Passage for review =
Scientists have begun studying the science of hope. As it turns out, there are some features about hope that are surprisingly different than initially thought. Barbara Fredrickson, one of the lead researchers on positive emotions, has identified hope as the only positive emotion motivated by negativity.

Other researchers have joined in the investigation of hope, and their findings shed light on ways to harness its power. From my analysis, there are five common assumptions about hope this new research has challenged:

Myth #1: Hope is purely positive.

Fact: Hope is the only positive emotion that needs negativity or uncertainty.

This is perhaps the most significant shift in understanding hope. Studies show that reframing our negative situations as challenges rather than threats changes how we approach them. In defending ourselves from a perceived threat, we use our energy for survival. When we recognize our situation as a challenge, we’re more likely to mobilize our resources to cope.

Myth # 2: You either have hope, or you don’t.

Fact: Hope can be stimulated and cultivated.

One of the more exciting findings had to do with dispositional—or trait mindfulness. Research shows that being able to be aware, non- judgmentally of our circumstances and surrounding stimulates hope. The more mindful we are of what we are doing—the higher our sense of hope. Researchers believe this is because being deliberately mindful is a form of self-control—and control is central to how hope works.

Myth #3: Your circumstance regulates how much hope you’ll have.

Fact: You can calibrate your circumstance to regulate how much hope you have.

Medical researchers have found when people can calibrate their expectations in recovery, they can activate hope. One woman who had been hoping for a complete recovery from her breast cancer diagnosis was always depressed. Every day she was told she hadn’t completely recovered she saw the treatment as a failure. When she was able to calibrate her expectations: “I’m going to go to my granddaughter’s recital tonight and enjoy myself,” she was much more hopeful—which then actually speeded her recovery. Calibration of our expectations gives us a way to engage and stimulate the process of hope.

Myth #4: Hope is the same as faith.

Fact: Hope is when we believe we can positively impact our future. Faith is when we believe something greater will.

Ultimately, hope is about what we believe we have control over in the future. Martin Seligman, one of the central figures in the positive psychology movement, has done research demonstrating that it is our assessment of the future that determines how much hope we have. Hope comes from doing the things we can to make a difference, while faith happens when we believe something greater than us is responsible for creating the change. The best of both worlds tend to be when we’ve done all that we can—and have faith that this will be enough to bring about the hope for change.

Myth #5: Hope Influences our belief system.

Fact: Hope is informed and primed by our beliefs.

In practical terms, this finding is perhaps the most dramatic. It is our beliefs that will determine whether or not we hope. The importance of our beliefs was demonstrated by researchers hypnotizing subjects into believing that a substance they were allergic to wasn’t the real thing. Subjects given this belief did not have an allergic reaction even though they should have.

We are meant to do more than survive—we are meant to thrive. Hope is the link that moves us toward thriving—and our beliefs are at the very heart of what makes hope work. As Henry Ford confirmed: “Whether you think you can, or you think you can’t – you’re right.”

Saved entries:
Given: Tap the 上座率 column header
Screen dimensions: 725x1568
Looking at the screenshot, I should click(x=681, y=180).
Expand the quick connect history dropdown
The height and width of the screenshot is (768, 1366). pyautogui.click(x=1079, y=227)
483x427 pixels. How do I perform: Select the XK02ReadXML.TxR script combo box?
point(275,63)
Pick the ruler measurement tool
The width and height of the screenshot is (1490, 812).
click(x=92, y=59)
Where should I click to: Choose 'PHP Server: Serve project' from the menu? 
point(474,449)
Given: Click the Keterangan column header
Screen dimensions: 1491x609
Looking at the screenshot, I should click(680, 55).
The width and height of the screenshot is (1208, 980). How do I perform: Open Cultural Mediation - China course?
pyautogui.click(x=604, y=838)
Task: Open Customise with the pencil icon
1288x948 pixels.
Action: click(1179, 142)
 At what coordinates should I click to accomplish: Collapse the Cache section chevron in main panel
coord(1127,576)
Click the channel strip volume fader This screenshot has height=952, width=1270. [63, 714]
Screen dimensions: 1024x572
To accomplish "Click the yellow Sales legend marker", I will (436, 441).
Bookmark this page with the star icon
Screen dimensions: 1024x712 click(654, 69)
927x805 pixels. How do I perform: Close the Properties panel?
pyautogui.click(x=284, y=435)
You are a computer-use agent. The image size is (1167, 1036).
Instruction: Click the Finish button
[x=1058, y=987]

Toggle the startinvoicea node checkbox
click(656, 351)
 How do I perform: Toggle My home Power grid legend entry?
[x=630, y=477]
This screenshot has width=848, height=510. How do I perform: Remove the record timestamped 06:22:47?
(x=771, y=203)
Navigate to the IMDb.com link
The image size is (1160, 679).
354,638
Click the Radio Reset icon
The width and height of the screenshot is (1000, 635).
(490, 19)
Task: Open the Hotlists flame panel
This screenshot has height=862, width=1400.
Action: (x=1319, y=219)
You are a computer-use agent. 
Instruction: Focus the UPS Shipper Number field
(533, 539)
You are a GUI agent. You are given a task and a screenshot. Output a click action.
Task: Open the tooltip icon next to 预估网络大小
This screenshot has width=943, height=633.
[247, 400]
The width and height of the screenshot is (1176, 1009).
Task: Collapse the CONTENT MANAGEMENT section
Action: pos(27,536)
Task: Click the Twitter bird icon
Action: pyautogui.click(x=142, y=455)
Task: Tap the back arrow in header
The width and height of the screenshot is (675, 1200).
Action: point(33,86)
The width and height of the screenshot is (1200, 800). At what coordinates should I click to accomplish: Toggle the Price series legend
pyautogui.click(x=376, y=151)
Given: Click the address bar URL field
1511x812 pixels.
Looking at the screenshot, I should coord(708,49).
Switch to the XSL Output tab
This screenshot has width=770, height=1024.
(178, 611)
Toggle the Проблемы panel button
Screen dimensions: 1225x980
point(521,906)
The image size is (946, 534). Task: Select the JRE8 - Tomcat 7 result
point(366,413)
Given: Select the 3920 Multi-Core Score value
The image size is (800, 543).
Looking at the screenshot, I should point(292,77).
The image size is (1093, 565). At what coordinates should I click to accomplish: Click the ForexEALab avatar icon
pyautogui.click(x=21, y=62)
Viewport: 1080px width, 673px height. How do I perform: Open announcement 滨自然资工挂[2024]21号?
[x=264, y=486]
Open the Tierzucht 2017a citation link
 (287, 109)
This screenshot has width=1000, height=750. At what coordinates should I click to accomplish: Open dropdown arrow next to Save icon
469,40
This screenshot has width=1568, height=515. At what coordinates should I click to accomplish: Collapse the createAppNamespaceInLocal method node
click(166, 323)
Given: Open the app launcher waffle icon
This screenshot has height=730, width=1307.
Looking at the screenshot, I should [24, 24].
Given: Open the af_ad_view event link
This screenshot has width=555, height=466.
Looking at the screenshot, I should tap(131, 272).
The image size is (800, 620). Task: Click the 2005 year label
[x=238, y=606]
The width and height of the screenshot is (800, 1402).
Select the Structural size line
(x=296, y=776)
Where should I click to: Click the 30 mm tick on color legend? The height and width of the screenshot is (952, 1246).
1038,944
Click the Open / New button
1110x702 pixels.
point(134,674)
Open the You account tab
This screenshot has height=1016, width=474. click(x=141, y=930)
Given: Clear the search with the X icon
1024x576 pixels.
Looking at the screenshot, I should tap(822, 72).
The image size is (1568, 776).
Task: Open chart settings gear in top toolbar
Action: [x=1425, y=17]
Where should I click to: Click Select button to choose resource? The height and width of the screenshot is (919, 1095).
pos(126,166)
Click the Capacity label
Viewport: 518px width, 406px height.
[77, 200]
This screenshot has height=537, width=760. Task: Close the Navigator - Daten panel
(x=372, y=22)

Assignment = Reproduce the part of the text on hope that opens with the words containing "Fact: Hope is informed" and closes with "they should have.". Rely solely on the text about hope; the entries are not to be consulted.

Completed exercise =
Fact: Hope is informed and primed by our beliefs.

In practical terms, this finding is perhaps the most dramatic. It is our beliefs that will determine whether or not we hope. The importance of our beliefs was demonstrated by researchers hypnotizing subjects into believing that a substance they were allergic to wasn’t the real thing. Subjects given this belief did not have an allergic reaction even though they should have.